The backward autograd function returns detached views of captured static_grad_inputs. For module parameters, those returned tensors flow into AccumulateGrad. If param.grad is None, AccumulateGrad may install/steal the incoming grad tensor as param.grad. In that case, param.grad aliases the CUDA graph's static parameter grad buffer. The next backward graph replay overwrites the same static buffer before AccumulateGrad accumulates the next microbatch's gradient.

This makes the accumulated gradient become g2 + g2 instead of g1 + g2.

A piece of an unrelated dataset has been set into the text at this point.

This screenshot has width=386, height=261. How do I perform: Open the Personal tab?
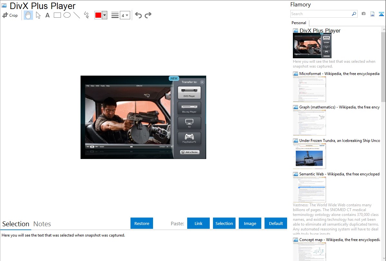click(299, 23)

This is silent numerical corruption.

Minimal repro

import torch


class ScaleByWeight(torch.nn.Module):
    def __init__(self, width: int) -> None:
        super().__init__()
        self.weight = torch.nn.Parameter(
            torch.arange(1, width + 1, device="cuda", dtype=torch.float32)
        )

    def forward(self, x: torch.Tensor) -> torch.Tensor:
        return x * self.weight


torch.cuda.set_device(0)
torch.manual_seed(1234)

width = 4
model = ScaleByWeight(width).cuda()
sample_x = torch.ones(2, width, device="cuda", dtype=torch.float32)
graphed_model = torch.cuda.make_graphed_callables(model, (sample_x,))

x1 = torch.tensor(
    [[1.0, 2.0, 3.0, 4.0], [2.0, 3.0, 4.0, 5.0]],
    device="cuda",
)
x2 = torch.tensor(
    [[10.0, 20.0, 30.0, 40.0], [1.0, 2.0, 3.0, 4.0]],
    device="cuda",
)

expected_g1 = x1.sum(dim=0)
expected_g2 = x2.sum(dim=0)
expected_total = expected_g1 + expected_g2
bug_total = expected_g2 + expected_g2

model.weight.grad = None

graphed_model(x1).sum().backward()
torch.cuda.synchronize()

first_grad_ref = model.weight.grad
first_grad_ptr = first_grad_ref.data_ptr()
first_grad_snapshot = first_grad_ref.detach().clone()

observations = {}


def capture_pre_accumulate(incoming_grad: torch.Tensor) -> torch.Tensor:
    existing_grad = model.weight.grad
    observations["incoming_ptr"] = incoming_grad.data_ptr()
    observations["incoming_value"] = incoming_grad.detach().clone()
    observations["existing_ptr"] = None if existing_grad is None else existing_grad.data_ptr()
    observations["existing_value"] = (
        None if existing_grad is None else existing_grad.detach().clone()
    )
    return incoming_grad


hook_handle = model.weight.register_hook(capture_pre_accumulate)
try:
    graphed_model(x2).sum().backward()
    torch.cuda.synchronize()
finally:
    hook_handle.remove()

final_grad = model.weight.grad.detach().clone()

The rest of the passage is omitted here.